The first application test didn’t deliver promising results. When running our Excel 2013 workload, the Pentium N3700 was 18% slower than the J2900 while the Celeron N3150 was 7% slower than the J1800.

The PowerPoint 2013 results are even worse. Here the Pentium N3700 was 24% slower than the J2900, while the Celeron N3150 trailed the J1800 by a 15% margin.

The Pentium N3700 was 9% slower than the J2900 when measuring performance with 7-zip and the Celeron N3150 was 9% slower than the J1800.

When testing with Mozilla Kraken, the Pentium N3700 was 5% slower than the J2900 while the Celeron N3150 was 11% slower than the J1800.

The WinRAR built-in benchmark saw the Pentium N3700 trail the J2900 by an 18% margin, while the Celeron N3150 was 28% behind the J1800.
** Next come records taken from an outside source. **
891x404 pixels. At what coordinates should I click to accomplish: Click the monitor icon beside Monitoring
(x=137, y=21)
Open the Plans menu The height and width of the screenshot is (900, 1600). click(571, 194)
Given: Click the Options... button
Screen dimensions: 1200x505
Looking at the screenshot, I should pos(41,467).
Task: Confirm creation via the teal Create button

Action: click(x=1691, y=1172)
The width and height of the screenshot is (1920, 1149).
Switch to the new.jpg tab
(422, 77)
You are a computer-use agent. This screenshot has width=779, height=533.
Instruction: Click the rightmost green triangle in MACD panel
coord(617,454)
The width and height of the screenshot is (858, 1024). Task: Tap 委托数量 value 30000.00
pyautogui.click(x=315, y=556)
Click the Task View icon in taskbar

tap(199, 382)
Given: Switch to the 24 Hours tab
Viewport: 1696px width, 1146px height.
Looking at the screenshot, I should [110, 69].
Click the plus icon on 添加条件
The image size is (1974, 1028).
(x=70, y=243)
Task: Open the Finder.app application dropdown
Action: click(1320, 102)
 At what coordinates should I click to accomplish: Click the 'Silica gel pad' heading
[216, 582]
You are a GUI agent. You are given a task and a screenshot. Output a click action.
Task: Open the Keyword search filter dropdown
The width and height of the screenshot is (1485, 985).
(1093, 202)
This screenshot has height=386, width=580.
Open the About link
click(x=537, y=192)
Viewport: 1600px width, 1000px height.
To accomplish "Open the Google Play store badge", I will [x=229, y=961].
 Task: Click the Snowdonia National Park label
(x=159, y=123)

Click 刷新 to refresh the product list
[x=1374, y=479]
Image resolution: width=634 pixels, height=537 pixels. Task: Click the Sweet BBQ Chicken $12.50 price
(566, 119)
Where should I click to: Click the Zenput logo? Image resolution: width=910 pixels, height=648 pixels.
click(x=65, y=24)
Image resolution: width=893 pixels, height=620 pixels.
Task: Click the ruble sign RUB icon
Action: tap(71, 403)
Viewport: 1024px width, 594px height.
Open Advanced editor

For an embedded platform the Pentium J2900 impressed us despite taking 76.3 seconds. Having hoped the Braswell SoCs would improve on this time, we were disappointed to find the N3700 taking 93.3 seconds, a time that was slower than the Athlon 5150. Meanwhile, even the most patient users would give up on the Celeron N3150 as it took 200 seconds, worlds slower than AMD’s most affordable APUs.

Interestingly, there was no performance difference between the Braswell and Bay Trail-D SoCs in the InDesign CC test.

Again we see that the Braswell SoCs are a step backwards, this time when testing with After Effects CC. The Pentium N3700 was 10% slower than the J2900, while the N3150 was 11% slower than the J1800.

When testing with Illustrator CC, the Pentium N3700 was 10% slower than the J2900 and the Celeron N3150 was 11% slower than the J1800.